_What you have to do_
Nothing should be dropped or changed: copy every line of the listing.

_Given records_
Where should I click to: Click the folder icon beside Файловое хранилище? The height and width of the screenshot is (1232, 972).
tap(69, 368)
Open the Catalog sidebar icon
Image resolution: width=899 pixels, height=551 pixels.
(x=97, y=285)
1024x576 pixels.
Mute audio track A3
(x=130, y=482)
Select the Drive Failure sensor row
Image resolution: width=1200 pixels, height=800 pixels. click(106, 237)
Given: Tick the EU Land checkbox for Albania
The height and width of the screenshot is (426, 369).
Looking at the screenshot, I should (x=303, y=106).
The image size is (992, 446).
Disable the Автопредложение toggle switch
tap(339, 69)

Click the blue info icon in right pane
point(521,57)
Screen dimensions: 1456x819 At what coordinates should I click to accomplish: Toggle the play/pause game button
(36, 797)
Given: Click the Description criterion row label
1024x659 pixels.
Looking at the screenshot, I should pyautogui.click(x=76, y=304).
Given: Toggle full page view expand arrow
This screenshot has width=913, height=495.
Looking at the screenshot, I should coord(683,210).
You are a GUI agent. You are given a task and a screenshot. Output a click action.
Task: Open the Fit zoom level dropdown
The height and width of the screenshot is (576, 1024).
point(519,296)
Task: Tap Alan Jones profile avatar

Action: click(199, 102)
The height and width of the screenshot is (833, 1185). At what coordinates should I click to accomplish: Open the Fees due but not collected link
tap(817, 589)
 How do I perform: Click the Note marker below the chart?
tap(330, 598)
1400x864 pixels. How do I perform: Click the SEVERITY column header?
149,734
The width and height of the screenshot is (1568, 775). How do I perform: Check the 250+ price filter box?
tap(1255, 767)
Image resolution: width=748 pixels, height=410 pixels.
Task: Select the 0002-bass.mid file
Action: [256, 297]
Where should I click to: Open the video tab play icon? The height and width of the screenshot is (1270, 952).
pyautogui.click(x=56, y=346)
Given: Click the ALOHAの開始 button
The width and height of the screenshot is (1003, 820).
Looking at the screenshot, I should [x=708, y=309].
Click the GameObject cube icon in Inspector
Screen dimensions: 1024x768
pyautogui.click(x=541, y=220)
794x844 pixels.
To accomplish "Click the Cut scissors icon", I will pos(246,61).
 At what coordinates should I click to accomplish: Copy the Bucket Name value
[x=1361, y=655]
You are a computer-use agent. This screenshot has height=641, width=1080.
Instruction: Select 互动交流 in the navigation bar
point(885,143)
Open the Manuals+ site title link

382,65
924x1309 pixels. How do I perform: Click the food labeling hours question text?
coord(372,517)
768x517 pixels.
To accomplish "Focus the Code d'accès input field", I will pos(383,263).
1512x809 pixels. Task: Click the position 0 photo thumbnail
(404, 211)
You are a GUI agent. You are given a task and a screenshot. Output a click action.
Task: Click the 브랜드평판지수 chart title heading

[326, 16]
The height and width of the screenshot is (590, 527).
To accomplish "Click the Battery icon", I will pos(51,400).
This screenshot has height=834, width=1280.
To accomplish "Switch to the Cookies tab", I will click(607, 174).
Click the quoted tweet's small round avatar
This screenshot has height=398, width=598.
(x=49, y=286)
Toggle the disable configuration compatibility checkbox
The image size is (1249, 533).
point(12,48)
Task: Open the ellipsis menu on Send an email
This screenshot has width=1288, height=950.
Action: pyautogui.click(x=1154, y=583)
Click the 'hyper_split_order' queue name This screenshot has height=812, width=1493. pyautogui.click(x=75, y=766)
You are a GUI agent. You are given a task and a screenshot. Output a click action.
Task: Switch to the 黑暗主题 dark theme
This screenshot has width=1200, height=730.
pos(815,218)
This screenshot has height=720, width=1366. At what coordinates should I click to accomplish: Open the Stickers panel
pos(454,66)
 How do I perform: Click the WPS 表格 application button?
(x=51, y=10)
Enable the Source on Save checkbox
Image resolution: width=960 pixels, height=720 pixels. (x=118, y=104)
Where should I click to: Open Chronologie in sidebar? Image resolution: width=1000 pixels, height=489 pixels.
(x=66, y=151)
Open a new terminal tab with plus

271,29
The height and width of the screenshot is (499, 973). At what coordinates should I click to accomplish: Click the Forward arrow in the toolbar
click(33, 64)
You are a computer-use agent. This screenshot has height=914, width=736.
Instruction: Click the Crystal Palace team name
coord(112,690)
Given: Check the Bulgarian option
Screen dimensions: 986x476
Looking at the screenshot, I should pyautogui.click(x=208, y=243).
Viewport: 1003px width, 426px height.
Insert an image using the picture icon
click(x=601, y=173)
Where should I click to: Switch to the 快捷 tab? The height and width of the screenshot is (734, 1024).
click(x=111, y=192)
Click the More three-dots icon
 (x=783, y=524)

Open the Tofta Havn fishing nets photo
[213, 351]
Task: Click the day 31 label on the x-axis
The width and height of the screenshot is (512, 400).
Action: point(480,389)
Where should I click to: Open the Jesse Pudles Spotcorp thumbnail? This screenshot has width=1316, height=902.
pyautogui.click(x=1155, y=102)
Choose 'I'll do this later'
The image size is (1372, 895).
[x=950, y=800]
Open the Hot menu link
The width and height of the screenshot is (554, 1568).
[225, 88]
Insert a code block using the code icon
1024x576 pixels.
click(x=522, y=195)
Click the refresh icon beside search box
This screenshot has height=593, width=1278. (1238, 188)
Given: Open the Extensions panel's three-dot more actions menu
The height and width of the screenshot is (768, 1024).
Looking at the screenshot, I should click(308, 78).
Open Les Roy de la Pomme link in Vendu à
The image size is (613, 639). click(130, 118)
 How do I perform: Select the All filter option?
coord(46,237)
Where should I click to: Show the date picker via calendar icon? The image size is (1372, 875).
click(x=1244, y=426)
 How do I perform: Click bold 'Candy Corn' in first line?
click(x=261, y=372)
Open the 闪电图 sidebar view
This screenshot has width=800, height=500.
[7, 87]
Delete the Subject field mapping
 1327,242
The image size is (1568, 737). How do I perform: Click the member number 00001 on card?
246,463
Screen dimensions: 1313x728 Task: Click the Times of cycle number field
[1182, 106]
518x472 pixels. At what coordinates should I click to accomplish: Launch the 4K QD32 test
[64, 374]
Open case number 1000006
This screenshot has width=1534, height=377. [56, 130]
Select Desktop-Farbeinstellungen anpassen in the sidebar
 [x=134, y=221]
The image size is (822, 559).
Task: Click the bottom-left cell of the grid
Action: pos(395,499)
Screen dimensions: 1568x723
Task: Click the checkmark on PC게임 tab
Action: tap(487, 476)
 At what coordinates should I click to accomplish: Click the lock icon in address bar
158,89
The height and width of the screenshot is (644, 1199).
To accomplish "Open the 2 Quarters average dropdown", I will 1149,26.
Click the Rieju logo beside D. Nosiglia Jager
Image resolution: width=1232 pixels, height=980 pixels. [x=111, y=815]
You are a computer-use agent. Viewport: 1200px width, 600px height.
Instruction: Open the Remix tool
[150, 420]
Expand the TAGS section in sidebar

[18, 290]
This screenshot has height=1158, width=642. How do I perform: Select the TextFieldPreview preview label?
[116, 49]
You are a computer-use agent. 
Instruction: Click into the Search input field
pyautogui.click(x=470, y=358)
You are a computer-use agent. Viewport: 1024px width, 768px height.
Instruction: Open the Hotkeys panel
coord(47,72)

_Answer space_
Where should I click to: Click the folder icon beside Файловое хранилище? The height and width of the screenshot is (1232, 972).
tap(69, 368)
Open the Catalog sidebar icon
Image resolution: width=899 pixels, height=551 pixels.
(x=97, y=285)
1024x576 pixels.
Mute audio track A3
(x=130, y=482)
Select the Drive Failure sensor row
Image resolution: width=1200 pixels, height=800 pixels. click(106, 237)
Given: Tick the EU Land checkbox for Albania
The height and width of the screenshot is (426, 369).
Looking at the screenshot, I should (x=303, y=106).
The image size is (992, 446).
Disable the Автопредложение toggle switch
tap(339, 69)

Click the blue info icon in right pane
point(521,57)
Screen dimensions: 1456x819 At what coordinates should I click to accomplish: Toggle the play/pause game button
(36, 797)
Given: Click the Description criterion row label
1024x659 pixels.
Looking at the screenshot, I should pyautogui.click(x=76, y=304).
Given: Toggle full page view expand arrow
This screenshot has width=913, height=495.
Looking at the screenshot, I should coord(683,210).
You are a GUI agent. You are given a task and a screenshot. Output a click action.
Task: Open the Fit zoom level dropdown
The height and width of the screenshot is (576, 1024).
point(519,296)
Task: Tap Alan Jones profile avatar

Action: click(199, 102)
The height and width of the screenshot is (833, 1185). At what coordinates should I click to accomplish: Open the Fees due but not collected link
tap(817, 589)
 How do I perform: Click the Note marker below the chart?
tap(330, 598)
1400x864 pixels. How do I perform: Click the SEVERITY column header?
149,734
The width and height of the screenshot is (1568, 775). How do I perform: Check the 250+ price filter box?
tap(1255, 767)
Image resolution: width=748 pixels, height=410 pixels.
Task: Select the 0002-bass.mid file
Action: [256, 297]
Where should I click to: Open the video tab play icon? The height and width of the screenshot is (1270, 952).
pyautogui.click(x=56, y=346)
Given: Click the ALOHAの開始 button
The width and height of the screenshot is (1003, 820).
Looking at the screenshot, I should [x=708, y=309].
Click the GameObject cube icon in Inspector
Screen dimensions: 1024x768
pyautogui.click(x=541, y=220)
794x844 pixels.
To accomplish "Click the Cut scissors icon", I will pos(246,61).
 At what coordinates should I click to accomplish: Copy the Bucket Name value
[x=1361, y=655]
You are a computer-use agent. This screenshot has height=641, width=1080.
Instruction: Select 互动交流 in the navigation bar
point(885,143)
Open the Manuals+ site title link

382,65
924x1309 pixels. How do I perform: Click the food labeling hours question text?
coord(372,517)
768x517 pixels.
To accomplish "Focus the Code d'accès input field", I will pos(383,263).
1512x809 pixels. Task: Click the position 0 photo thumbnail
(404, 211)
You are a GUI agent. You are given a task and a screenshot. Output a click action.
Task: Click the 브랜드평판지수 chart title heading

[326, 16]
The height and width of the screenshot is (590, 527).
To accomplish "Click the Battery icon", I will pos(51,400).
This screenshot has height=834, width=1280.
To accomplish "Switch to the Cookies tab", I will click(607, 174).
Click the quoted tweet's small round avatar
This screenshot has height=398, width=598.
(x=49, y=286)
Toggle the disable configuration compatibility checkbox
The image size is (1249, 533).
point(12,48)
Task: Open the ellipsis menu on Send an email
This screenshot has width=1288, height=950.
Action: pyautogui.click(x=1154, y=583)
Click the 'hyper_split_order' queue name This screenshot has height=812, width=1493. pyautogui.click(x=75, y=766)
You are a GUI agent. You are given a task and a screenshot. Output a click action.
Task: Switch to the 黑暗主题 dark theme
This screenshot has width=1200, height=730.
pos(815,218)
This screenshot has height=720, width=1366. At what coordinates should I click to accomplish: Open the Stickers panel
pos(454,66)
 How do I perform: Click the WPS 表格 application button?
(x=51, y=10)
Enable the Source on Save checkbox
Image resolution: width=960 pixels, height=720 pixels. (x=118, y=104)
Where should I click to: Open Chronologie in sidebar? Image resolution: width=1000 pixels, height=489 pixels.
(x=66, y=151)
Open a new terminal tab with plus

271,29
The height and width of the screenshot is (499, 973). At what coordinates should I click to accomplish: Click the Forward arrow in the toolbar
click(33, 64)
You are a computer-use agent. This screenshot has height=914, width=736.
Instruction: Click the Crystal Palace team name
coord(112,690)
Given: Check the Bulgarian option
Screen dimensions: 986x476
Looking at the screenshot, I should pyautogui.click(x=208, y=243).
Viewport: 1003px width, 426px height.
Insert an image using the picture icon
click(x=601, y=173)
Where should I click to: Switch to the 快捷 tab? The height and width of the screenshot is (734, 1024).
click(x=111, y=192)
Click the More three-dots icon
 (x=783, y=524)

Open the Tofta Havn fishing nets photo
[213, 351]
Task: Click the day 31 label on the x-axis
The width and height of the screenshot is (512, 400).
Action: point(480,389)
Where should I click to: Open the Jesse Pudles Spotcorp thumbnail? This screenshot has width=1316, height=902.
pyautogui.click(x=1155, y=102)
Choose 'I'll do this later'
The image size is (1372, 895).
[x=950, y=800]
Open the Hot menu link
The width and height of the screenshot is (554, 1568).
[225, 88]
Insert a code block using the code icon
1024x576 pixels.
click(x=522, y=195)
Click the refresh icon beside search box
This screenshot has height=593, width=1278. (1238, 188)
Given: Open the Extensions panel's three-dot more actions menu
The height and width of the screenshot is (768, 1024).
Looking at the screenshot, I should click(308, 78).
Open Les Roy de la Pomme link in Vendu à
The image size is (613, 639). click(130, 118)
 How do I perform: Select the All filter option?
coord(46,237)
Where should I click to: Show the date picker via calendar icon? The image size is (1372, 875).
click(x=1244, y=426)
 How do I perform: Click bold 'Candy Corn' in first line?
click(x=261, y=372)
Open the 闪电图 sidebar view
This screenshot has width=800, height=500.
[7, 87]
Delete the Subject field mapping
 1327,242
The image size is (1568, 737). How do I perform: Click the member number 00001 on card?
246,463
Screen dimensions: 1313x728 Task: Click the Times of cycle number field
[1182, 106]
518x472 pixels. At what coordinates should I click to accomplish: Launch the 4K QD32 test
[64, 374]
Open case number 1000006
This screenshot has width=1534, height=377. [56, 130]
Select Desktop-Farbeinstellungen anpassen in the sidebar
 [x=134, y=221]
The image size is (822, 559).
Task: Click the bottom-left cell of the grid
Action: pos(395,499)
Screen dimensions: 1568x723
Task: Click the checkmark on PC게임 tab
Action: tap(487, 476)
 At what coordinates should I click to accomplish: Click the lock icon in address bar
158,89
The height and width of the screenshot is (644, 1199).
To accomplish "Open the 2 Quarters average dropdown", I will 1149,26.
Click the Rieju logo beside D. Nosiglia Jager
Image resolution: width=1232 pixels, height=980 pixels. [x=111, y=815]
You are a computer-use agent. Viewport: 1200px width, 600px height.
Instruction: Open the Remix tool
[150, 420]
Expand the TAGS section in sidebar

[18, 290]
This screenshot has height=1158, width=642. How do I perform: Select the TextFieldPreview preview label?
[116, 49]
You are a computer-use agent. 
Instruction: Click into the Search input field
pyautogui.click(x=470, y=358)
You are a computer-use agent. Viewport: 1024px width, 768px height.
Instruction: Open the Hotkeys panel
coord(47,72)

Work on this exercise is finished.